_INPUT FOR THIS TASK:_
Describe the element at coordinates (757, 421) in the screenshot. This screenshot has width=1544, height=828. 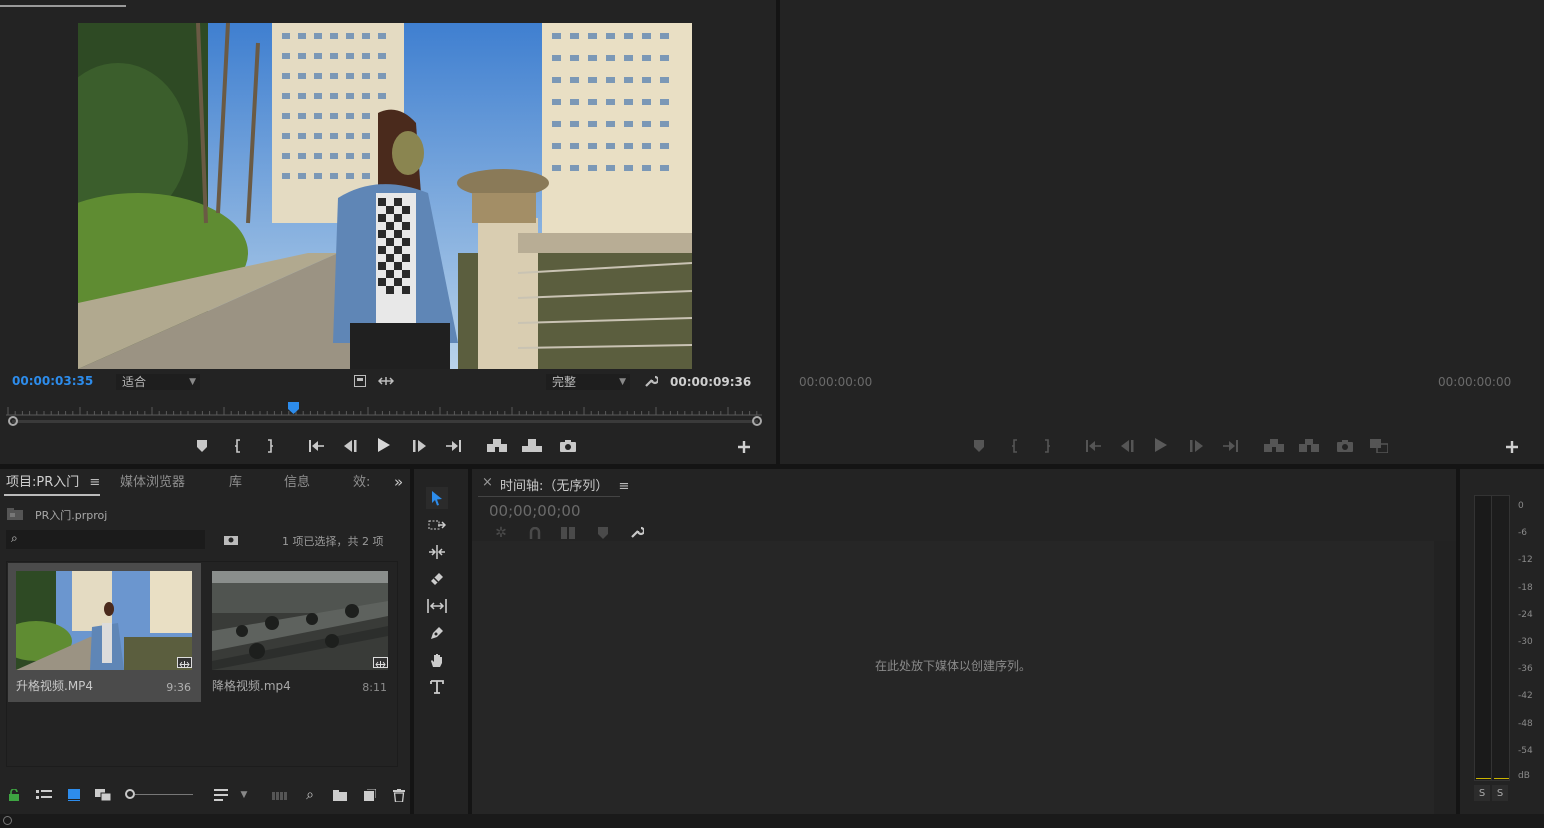
I see `scroll-handle-right` at that location.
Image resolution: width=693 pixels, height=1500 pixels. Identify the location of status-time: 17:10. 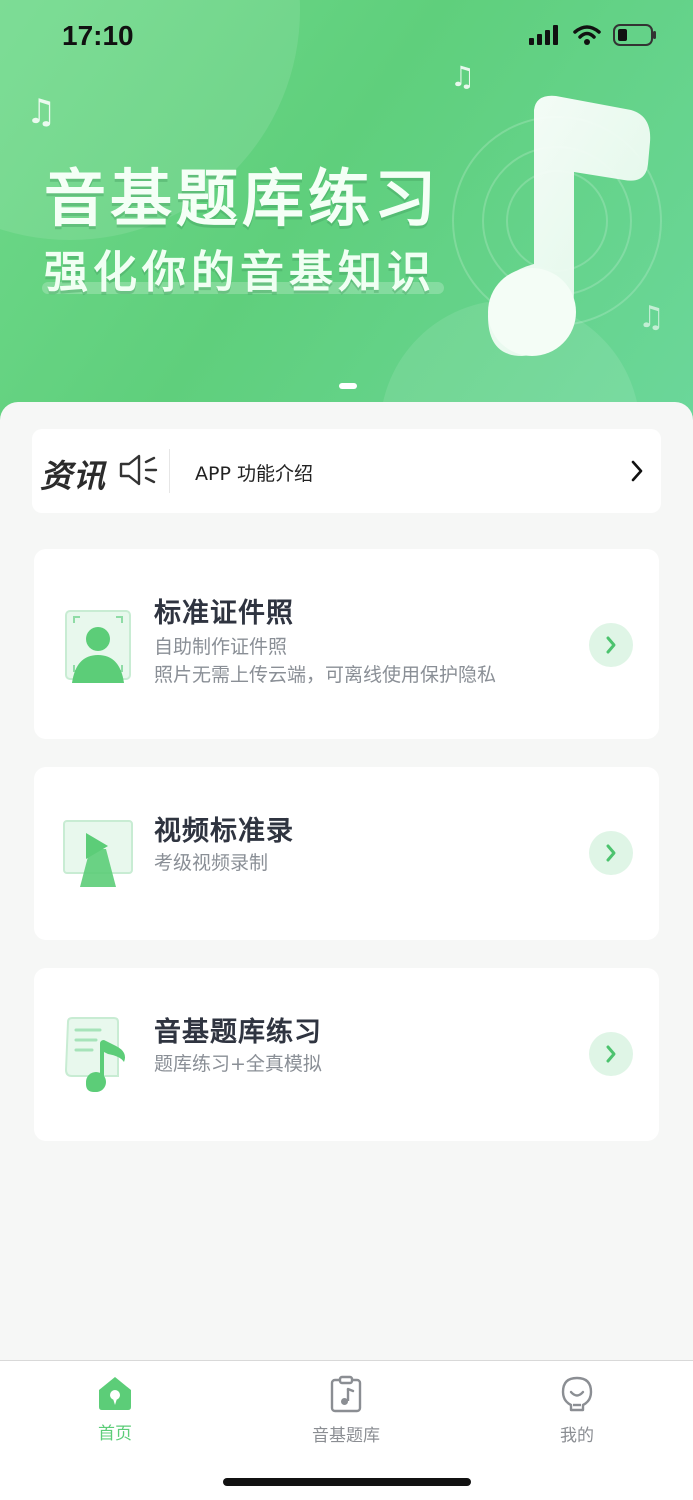
(98, 36).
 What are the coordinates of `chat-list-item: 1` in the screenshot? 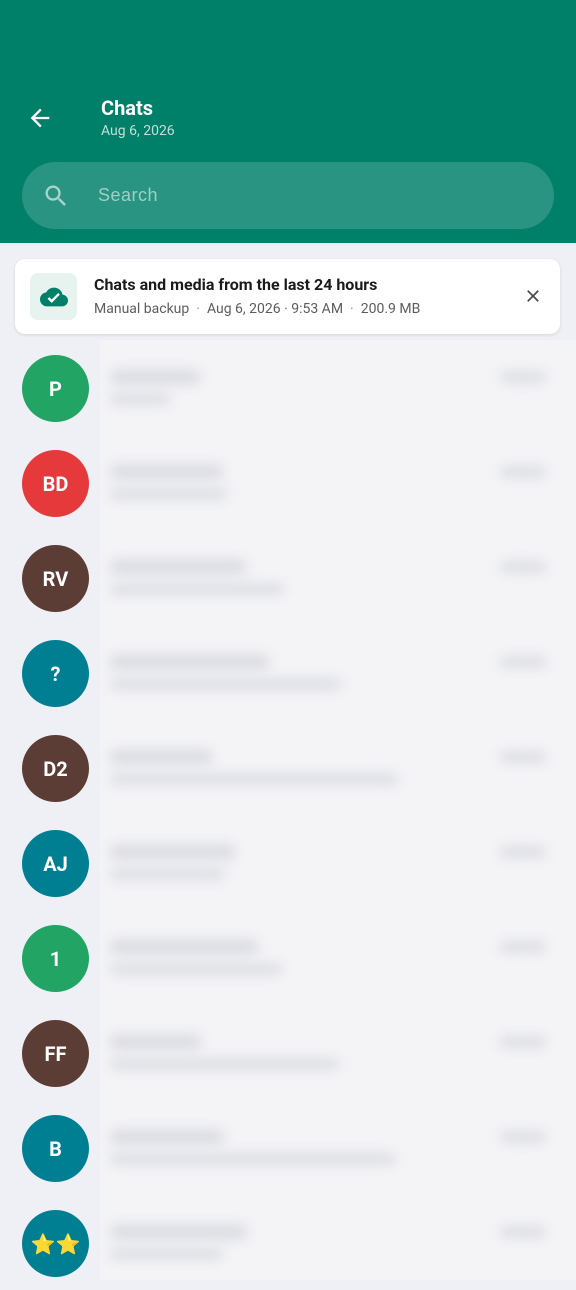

_ASSIGNMENT:_ Can you quote the items from the line containing "Image resolution: width=693" through the end of the items, leaving out the pictures?

_RESPONSE FOR THIS EXERCISE:_
Image resolution: width=693 pixels, height=1500 pixels. Identify the location of status-time: 17:10. 
(98, 36).
 What are the coordinates of `chat-list-item: 1` in the screenshot? 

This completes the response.